As mentioned-above, in the present invention, by controlling execution of information extraction, the user's operability and convenience of the information extraction system improves. Especially, in the apparatus extracting information from stored messages, at timing matched with the extraction decision condition, information is automatically extracted from the stored messages by applying usable extraction rules. Alternatively, execution of information extraction is proposed to the user. Accordingly, burden of the user's operation of information extraction can be reduced. Furthermore, by proposing the user's unconscious information extraction, useful information extraction can be found out for the user.

In embodiments of the present invention, the processing of the present invention can be accomplished by a computer-executable program, and this program can be realized in a computer-readable memory device.

In embodiments of the present invention, the memory device, such as a magnetic disk, a floppy disk, a hard disk, an optical disk (CD-ROM, CD-R, DVD, and so on), an optical magnetic disk (MD and so on) can be used to store instructions for causing a processor or a computer to perform the processes described above.

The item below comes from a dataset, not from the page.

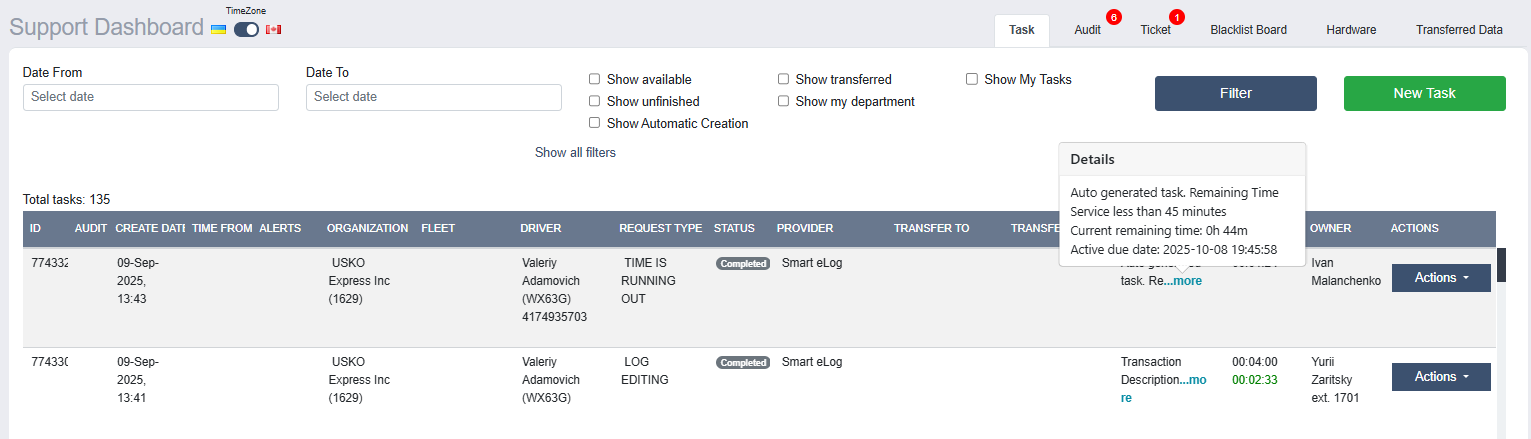Toggle the TimeZone switch
The height and width of the screenshot is (439, 1531).
(246, 30)
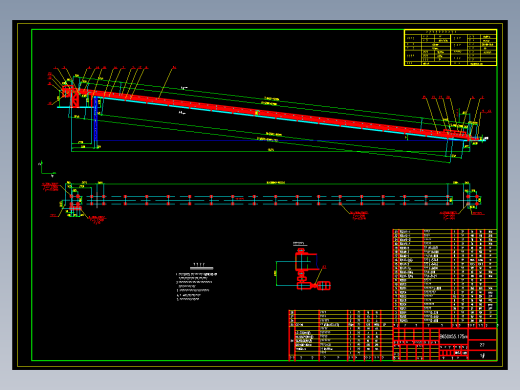Select the green overall length dimension line

point(271,152)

Furthermore, based on an indication of the program installed from the memory device to the computer, OS (operation system) operating on the computer, or MW (middle ware software), such as database management software or network, may execute one part of each processing to realize the embodiments.

Furthermore, the memory device is not limited to a device independent from the computer. By downloading a program transmitted through a LAN or the Internet, a memory device in which the program is stored is included. Furthermore, the memory device is not limited to one. In the case that the processing of the embodiments is executed by a plurality of memory devices, a plurality of memory devices may be included in the memory device. The component of the device may be arbitrarily composed.

In embodiments of the present invention, the computer executes each processing stage of the embodiments according to the program stored in the memory device. The computer may be one apparatus such as a personal computer or a system in which a plurality of processing apparatuses are connected through a network. Furthermore, in the present invention, the computer is not limited to a personal computer. Those skilled in the art will appreciate that a computer includes a processing unit in an information processor, a microcomputer, and so on. In short, the equipment and the apparatus that can execute the functions in embodiments of the present invention using the program are generally called the computer.

Other embodiments of the invention will be apparent to those skilled in the art from consideration of the specification and practice of the invention disclosed herein. It is intended that the specification and examples be considered as exemplary only, with the true scope and spirit of the invention being indicated by the following claims.